Scranton, M. I. SUNY at Stony Brook, firstname.lastname@example.org
Taylor, G. I. SUNY at Stony Brook, email@example.com
Bohrer, R. Univ. of So. Florida, firstname.lastname@example.org
Astor, Y. Fundacion La Salle, email@example.com
Ho, T. SUNY at Stony Brook, firstname.lastname@example.org
BIOGEOCHEMICAL EFFECTS OF RECENT INTRUSIONS INTO THE ANOXIC ZONE OF THE CARIACO BASIN
Recent intrusions of oxygenated water into the mid-depth and bottom waters of the Cariaco Basin have had marked effects on the cycling of organic carbon in that system. Most notably, in 1997 and 1998 a series of oxygen-rich intrusions depressed the depth of the oxic/anoxic interface from around 250 m to about 330-350 m. For several months, in a zone almost 100 m thick, both oxygen and sulfide concentrations were below our detection limit. More recently, however, it appears that oxygen is detectable until just above the appearance of sulfide. A variety of measures of bacterial activity (leucine incorporation, acetate uptake, chemoautotrophic activity) suggest that the biological communities readily responded to the change in the interface depth.

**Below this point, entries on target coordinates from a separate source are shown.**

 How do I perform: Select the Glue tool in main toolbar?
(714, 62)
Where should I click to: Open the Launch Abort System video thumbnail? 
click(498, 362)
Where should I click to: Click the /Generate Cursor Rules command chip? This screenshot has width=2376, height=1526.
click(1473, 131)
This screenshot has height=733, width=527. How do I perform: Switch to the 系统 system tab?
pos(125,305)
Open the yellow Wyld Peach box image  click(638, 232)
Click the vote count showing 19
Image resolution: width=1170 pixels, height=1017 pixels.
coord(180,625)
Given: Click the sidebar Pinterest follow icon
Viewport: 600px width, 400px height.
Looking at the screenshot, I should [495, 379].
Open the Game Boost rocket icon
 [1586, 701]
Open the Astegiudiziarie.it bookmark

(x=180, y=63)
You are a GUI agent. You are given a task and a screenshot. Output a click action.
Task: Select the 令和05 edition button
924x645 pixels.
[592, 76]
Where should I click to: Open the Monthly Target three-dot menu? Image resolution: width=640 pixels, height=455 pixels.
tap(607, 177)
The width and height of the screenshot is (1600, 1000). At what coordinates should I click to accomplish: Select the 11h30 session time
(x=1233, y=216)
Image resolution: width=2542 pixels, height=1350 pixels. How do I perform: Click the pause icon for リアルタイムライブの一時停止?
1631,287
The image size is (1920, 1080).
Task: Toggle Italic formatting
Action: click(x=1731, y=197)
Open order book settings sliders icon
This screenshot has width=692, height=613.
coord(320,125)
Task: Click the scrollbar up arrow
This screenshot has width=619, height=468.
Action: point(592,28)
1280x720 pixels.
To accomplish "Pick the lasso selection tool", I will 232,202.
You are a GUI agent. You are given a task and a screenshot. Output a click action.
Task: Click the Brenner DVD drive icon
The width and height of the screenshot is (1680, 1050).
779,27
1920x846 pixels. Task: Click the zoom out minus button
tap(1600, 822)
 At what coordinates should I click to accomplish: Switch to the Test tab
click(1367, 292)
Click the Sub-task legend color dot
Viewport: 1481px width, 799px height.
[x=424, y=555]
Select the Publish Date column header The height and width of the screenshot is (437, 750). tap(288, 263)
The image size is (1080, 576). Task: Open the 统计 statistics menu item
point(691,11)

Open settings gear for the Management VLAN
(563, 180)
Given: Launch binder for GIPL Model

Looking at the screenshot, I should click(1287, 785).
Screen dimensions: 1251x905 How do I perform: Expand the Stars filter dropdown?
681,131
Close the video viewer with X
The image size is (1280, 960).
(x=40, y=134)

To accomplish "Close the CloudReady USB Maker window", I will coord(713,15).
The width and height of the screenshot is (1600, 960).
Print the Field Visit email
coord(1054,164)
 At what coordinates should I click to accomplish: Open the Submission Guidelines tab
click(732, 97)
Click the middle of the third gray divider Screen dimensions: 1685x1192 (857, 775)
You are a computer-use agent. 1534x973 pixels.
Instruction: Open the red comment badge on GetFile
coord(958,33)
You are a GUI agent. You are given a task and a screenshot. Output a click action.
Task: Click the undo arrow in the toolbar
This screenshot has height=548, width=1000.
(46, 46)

In addition to the intrusions centered on the interface, we have also observed the effects of an earthquake (Richter 6.8) which took place 150 km to the southeast of our station. The earthquake seems to have resulted in intrusion of shelf water (high temperature and salinity) into the bottom of the Cariaco Basin. Sulfide concentrations in the deep waters of the Cariaco were significantly lower after the earthquake, although the effect on other geochemical constituents is still being evaluated.